La journée suivante se passa normalement, sans incidents majeurs pour Harry, à part que son manque de concentration flagrant persistait. Il réussit néanmoins à mettre en pratique une partie des enseignements de Snape, et à isoler loin de son esprit actif les pensées et découvertes qui le tourmentaient. En général, tout se passa un peu mieux que la veille. Harry ne pouvait s'empêcher d'entendre encore cette dernière phrase résonner en lui : « Vous pourrez revenir demain soir, si vous le souhaitez ». C'était loin de ressembler aux ordres auxquels il s'était habitué, mais c'était davantage qu'une invitation, dans le langage snapien.

Son dernier cours de la semaine arriva, et c'était encore une fois potions.
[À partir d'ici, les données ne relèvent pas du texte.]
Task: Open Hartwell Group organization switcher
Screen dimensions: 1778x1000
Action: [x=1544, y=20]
Tous les élèves étaient réunis dans la salle de cours, papotant en attendant leur professeur, qui tardait à venir pour la première fois en dix-sept ans, sans doute.

Aussitôt que ses pas se firent entendre dans le couloir, avec difficultés vu le brouhaha ambiant, le silence se fit.
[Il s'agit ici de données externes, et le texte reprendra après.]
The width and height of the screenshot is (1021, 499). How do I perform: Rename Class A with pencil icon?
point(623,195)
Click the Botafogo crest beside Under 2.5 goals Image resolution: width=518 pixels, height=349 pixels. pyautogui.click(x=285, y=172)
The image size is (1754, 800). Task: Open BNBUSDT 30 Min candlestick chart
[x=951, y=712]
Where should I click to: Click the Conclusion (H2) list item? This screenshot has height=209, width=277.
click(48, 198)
« Bien, aujourd'hui, déclara Snape en entrant, vous pouvez ranger toutes vos affaires pour ne garder qu'un parchemin et une plume. Vous passerez l'heure à m'expliquer quels sont les ingrédients présents dans la potion réalisée il y deux semaines précisément, leurs effets et leurs différentes réactions. Vous répondrez ensuite à cette problématique toute simple : cette recette est-elle optimale pour cette potion ? »

Tout le monde, y compris Hermione, semblait perdu face à leur parchemin qui restait obstinément vierge, malheureusement. Tout le monde, sauf Harry.
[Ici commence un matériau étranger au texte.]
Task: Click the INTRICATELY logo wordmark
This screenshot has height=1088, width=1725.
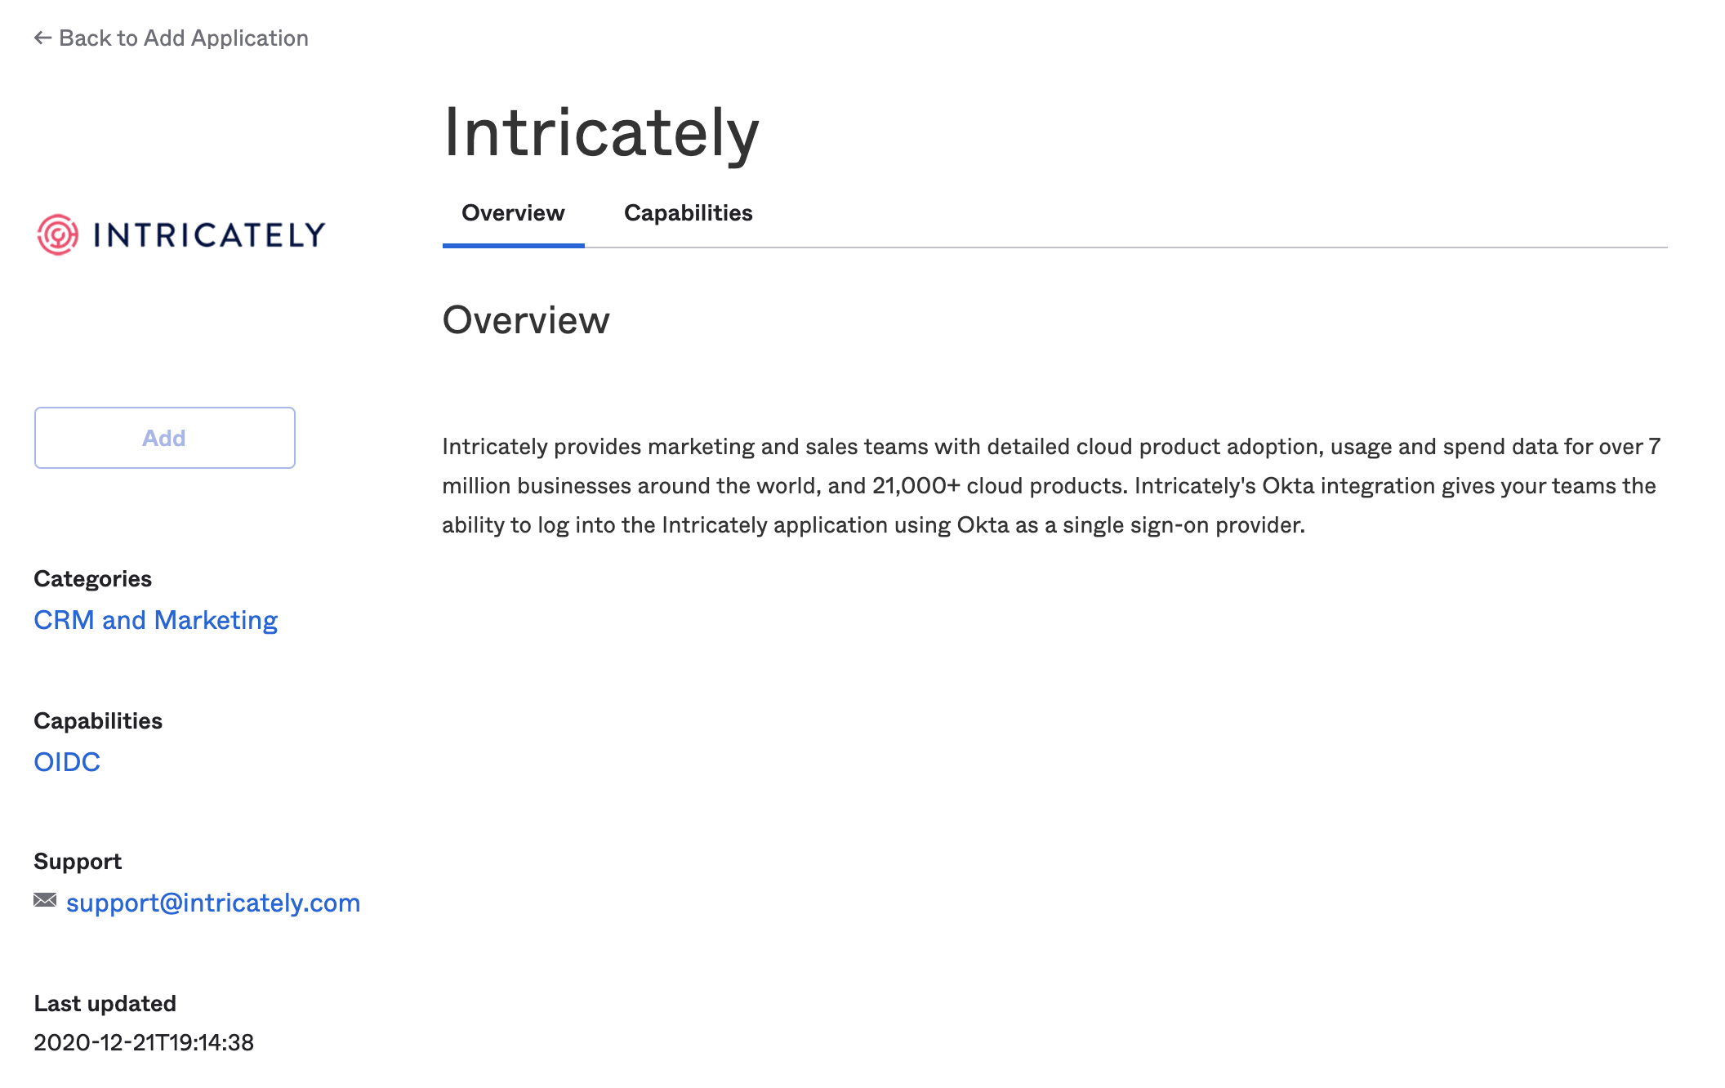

Il se souvenait sans le moindre problème de sa séance de lecture. Il fut si concentré durant toute l'heure sur son interrogation, qu'il ne remarqua même pas les regards curieux de ses camarades, ni leurs chuchotements, alors qu'ils essayaient désespérément de grapiller quelques points en ordonnant les malheureux souvenirs qu'ils pouvaient avoir.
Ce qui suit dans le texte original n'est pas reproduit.